» **PARTS OF THE EXERCISE**
**a.** From the article on the manga You Got Me, Sempai!, reproduce the passage starting at "- Genre: Romance" and ending at "(List of volumes)".
**b.** Using the article on the manga You Got Me, Sempai!, explain in one to three sentences how volume 6's Oricon chart position and reported sales compare with volume 5's.
**c.** According to the article on the manga You Got Me, Sempai!, on what date was volume 10 released in English?

- Cover of the first volume

まいりました、先輩 (Mairimashita, Senpai)
- Genre: Romance
- Written by: Azusa Mase
- Published by: Kodansha
- English publisher: NA: Kodansha USA;
- Magazine: Dessert
- Original run: June 24, 2016 – October 24, 2020
- Volumes: 10 (List of volumes)

= You Got Me, Sempai! =

Japanese manga series

You Got Me, Sempai! (まいりました、先輩, Mairimashita, Senpai) is a Japanese manga series written and illustrated by Azusa Mase. It was serialized in Kodansha's magazine Dessert from June 2016 to October 2020. It was published in ten tankōbon volumes.

==Publication==
The series was written and illustrated by Azusa Mase. It was serialized in Kodansha's shōjo manga magazine Dessert between June 24, 2016, and October 24, 2020.

The manga is licensed digitally in English by Kodansha USA.

=== Volume list ===

| No. | Original release date | Original ISBN | English release date | English ISBN |
|---|---|---|---|---|
| 1 | November 11, 2016 | 978-4-06-365887-3 | April 3, 2018 | 978-1-64-212213-8 |
| 2 | April 13, 2017 | 978-4-06-365906-1 | June 5, 2018 | 978-1-64-212251-0 |
| 3 | November 13, 2017 | 978-4-06-510408-8 | June 26, 2018 | 978-1-64-212293-0 |
| 4 | April 13, 2018 | 978-4-06-511280-9 | August 7, 2018 | 978-1-64-212398-2 |
| 5 | October 12, 2018 | 978-4-06-513171-8 | February 5, 2019 | 978-1-64-212656-3 |
| 6 | March 13, 2019 | 978-4-06-514965-2 | August 6, 2019 | 978-1-64-212967-0 |
| 7 | August 9, 2019 | 978-4-06-516717-5 | November 12, 2019 | 978-1-64-659115-2 |
| 8 | January 10, 2020 | 978-4-06-518229-1 | April 14, 2020 | 978-1-64-659291-3 |
| 9 | June 11, 2020 | 978-4-06-519773-8 | October 6, 2020 | 978-1-64-659749-9 |
| 10 | December 11, 2020 | 978-4-06-521778-8 | September 21, 2021 | 978-1-63-699369-0 |

==Reception==
Volume 3 reached the 29th place on the weekly Oricon manga chart and, as of November 19, 2017, has sold 24,633 copies; volume 4 reached the 33rd place and, as of April 22, 2018, has sold 42,973 copies; volume 5 reached the 21st place and, as of October 21, 2018, has sold 49,132 copies; volume 6 reached the 13th place and, as of March 17, 2019, has sold 35,905 copies.

» **Data records**
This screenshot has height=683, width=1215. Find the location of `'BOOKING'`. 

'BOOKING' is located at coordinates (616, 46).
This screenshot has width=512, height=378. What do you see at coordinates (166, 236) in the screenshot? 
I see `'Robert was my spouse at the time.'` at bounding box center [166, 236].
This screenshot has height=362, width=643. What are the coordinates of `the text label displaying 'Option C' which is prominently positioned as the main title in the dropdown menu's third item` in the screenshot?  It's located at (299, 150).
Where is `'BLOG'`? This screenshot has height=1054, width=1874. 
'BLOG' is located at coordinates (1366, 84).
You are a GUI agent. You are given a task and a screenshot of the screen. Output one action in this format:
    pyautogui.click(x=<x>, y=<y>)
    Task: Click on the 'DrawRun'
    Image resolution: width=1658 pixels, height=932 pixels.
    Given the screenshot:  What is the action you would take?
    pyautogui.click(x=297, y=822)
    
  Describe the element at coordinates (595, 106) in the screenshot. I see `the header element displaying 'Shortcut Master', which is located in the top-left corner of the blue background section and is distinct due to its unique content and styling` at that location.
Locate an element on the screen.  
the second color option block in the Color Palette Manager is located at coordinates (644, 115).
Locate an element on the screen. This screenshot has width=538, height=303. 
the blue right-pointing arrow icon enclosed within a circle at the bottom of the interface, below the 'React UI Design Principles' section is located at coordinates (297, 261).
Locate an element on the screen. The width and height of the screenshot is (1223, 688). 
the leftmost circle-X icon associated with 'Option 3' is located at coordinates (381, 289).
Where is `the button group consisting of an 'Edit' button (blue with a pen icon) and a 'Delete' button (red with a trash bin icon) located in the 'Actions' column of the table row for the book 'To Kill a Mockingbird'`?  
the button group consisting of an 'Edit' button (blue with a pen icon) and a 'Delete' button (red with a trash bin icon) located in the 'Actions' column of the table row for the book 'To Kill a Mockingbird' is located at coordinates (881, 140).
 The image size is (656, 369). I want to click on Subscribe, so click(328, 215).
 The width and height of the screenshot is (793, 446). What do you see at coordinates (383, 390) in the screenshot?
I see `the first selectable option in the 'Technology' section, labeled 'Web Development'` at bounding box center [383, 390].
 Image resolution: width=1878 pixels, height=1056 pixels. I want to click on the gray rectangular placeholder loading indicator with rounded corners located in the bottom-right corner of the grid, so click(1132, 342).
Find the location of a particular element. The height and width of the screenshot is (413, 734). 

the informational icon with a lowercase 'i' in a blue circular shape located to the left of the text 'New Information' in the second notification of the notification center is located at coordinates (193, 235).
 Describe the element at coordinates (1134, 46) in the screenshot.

» **ANSWERS IN ORDER**
**a.**
- Genre: Romance
- Written by: Azusa Mase
- Published by: Kodansha
- English publisher: NA: Kodansha USA;
- Magazine: Dessert
- Original run: June 24, 2016 – October 24, 2020
- Volumes: 10 (List of volumes)

**b.** Volume 6 reached a higher spot on the weekly Oricon manga chart than volume 5, 13th place against 21st. Its reported sales were lower, though: 35,905 copies as of March 17, 2019, compared with 49,132 copies for volume 5 as of October 21, 2018.

**c.** September 21, 2021